(About this exercise) Within the entries below, the lines from the one with "Linkkejä (1034, 159)" through the one with "Image resolution: width=200, height=2576." are to be set down exactly, both ends kept.
(Data records)
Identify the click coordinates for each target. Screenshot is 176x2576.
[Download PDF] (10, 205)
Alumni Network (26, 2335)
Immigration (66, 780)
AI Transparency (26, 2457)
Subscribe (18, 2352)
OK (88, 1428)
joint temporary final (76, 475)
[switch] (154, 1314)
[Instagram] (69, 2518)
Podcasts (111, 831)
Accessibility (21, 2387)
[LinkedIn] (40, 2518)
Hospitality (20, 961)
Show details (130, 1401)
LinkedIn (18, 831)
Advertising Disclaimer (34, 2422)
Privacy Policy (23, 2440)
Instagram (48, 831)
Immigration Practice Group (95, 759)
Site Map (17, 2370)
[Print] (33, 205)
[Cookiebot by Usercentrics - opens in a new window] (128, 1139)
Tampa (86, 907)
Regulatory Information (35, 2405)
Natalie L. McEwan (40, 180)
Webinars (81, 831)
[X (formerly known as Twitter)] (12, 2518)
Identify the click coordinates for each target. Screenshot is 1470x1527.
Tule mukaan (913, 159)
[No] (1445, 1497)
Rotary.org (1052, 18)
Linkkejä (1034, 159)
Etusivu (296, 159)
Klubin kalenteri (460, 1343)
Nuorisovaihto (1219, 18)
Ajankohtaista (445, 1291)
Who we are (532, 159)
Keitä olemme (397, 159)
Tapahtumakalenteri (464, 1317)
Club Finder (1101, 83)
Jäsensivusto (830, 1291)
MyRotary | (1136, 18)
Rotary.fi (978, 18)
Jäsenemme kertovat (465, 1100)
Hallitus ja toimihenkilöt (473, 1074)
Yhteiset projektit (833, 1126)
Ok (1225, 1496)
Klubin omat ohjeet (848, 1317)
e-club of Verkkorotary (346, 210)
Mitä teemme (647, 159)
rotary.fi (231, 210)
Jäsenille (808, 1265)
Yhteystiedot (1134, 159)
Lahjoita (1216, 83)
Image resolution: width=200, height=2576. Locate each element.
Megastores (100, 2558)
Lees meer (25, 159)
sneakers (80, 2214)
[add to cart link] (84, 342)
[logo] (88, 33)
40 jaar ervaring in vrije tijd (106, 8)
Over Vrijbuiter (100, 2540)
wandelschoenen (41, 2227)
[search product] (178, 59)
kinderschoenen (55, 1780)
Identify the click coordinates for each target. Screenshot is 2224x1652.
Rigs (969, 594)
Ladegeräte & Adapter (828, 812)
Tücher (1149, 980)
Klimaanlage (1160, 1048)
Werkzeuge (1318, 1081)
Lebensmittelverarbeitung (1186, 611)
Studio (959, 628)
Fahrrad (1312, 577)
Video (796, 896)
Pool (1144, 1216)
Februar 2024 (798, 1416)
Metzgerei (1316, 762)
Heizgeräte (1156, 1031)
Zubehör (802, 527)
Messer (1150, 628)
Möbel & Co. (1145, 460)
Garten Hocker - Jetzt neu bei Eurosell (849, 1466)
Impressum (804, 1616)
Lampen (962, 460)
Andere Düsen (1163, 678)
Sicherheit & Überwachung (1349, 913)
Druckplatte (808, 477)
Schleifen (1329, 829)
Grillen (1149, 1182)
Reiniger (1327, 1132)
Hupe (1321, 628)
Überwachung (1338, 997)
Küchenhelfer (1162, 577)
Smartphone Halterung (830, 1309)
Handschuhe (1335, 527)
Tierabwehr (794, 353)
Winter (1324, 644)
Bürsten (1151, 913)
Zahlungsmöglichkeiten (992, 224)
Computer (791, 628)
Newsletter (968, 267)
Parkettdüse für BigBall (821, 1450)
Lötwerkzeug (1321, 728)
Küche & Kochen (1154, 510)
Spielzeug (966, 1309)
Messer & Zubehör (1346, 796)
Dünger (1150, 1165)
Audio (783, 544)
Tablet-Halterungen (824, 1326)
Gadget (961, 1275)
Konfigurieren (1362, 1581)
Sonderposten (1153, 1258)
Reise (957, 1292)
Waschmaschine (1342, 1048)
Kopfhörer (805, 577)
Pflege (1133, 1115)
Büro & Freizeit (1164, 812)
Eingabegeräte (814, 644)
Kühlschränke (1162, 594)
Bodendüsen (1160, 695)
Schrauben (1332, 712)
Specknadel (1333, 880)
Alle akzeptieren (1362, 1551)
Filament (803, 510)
(End Data records)
(Expected answer)
Linkkejä (1034, 159)
Etusivu (296, 159)
Klubin kalenteri (460, 1343)
Nuorisovaihto (1219, 18)
Ajankohtaista (445, 1291)
Who we are (532, 159)
Keitä olemme (397, 159)
Tapahtumakalenteri (464, 1317)
Club Finder (1101, 83)
Jäsensivusto (830, 1291)
MyRotary | (1136, 18)
Rotary.fi (978, 18)
Jäsenemme kertovat (465, 1100)
Hallitus ja toimihenkilöt (473, 1074)
Yhteiset projektit (833, 1126)
Ok (1225, 1496)
Klubin omat ohjeet (848, 1317)
e-club of Verkkorotary (346, 210)
Mitä teemme (647, 159)
rotary.fi (231, 210)
Jäsenille (808, 1265)
Yhteystiedot (1134, 159)
Lahjoita (1216, 83)
Image resolution: width=200, height=2576. Locate each element.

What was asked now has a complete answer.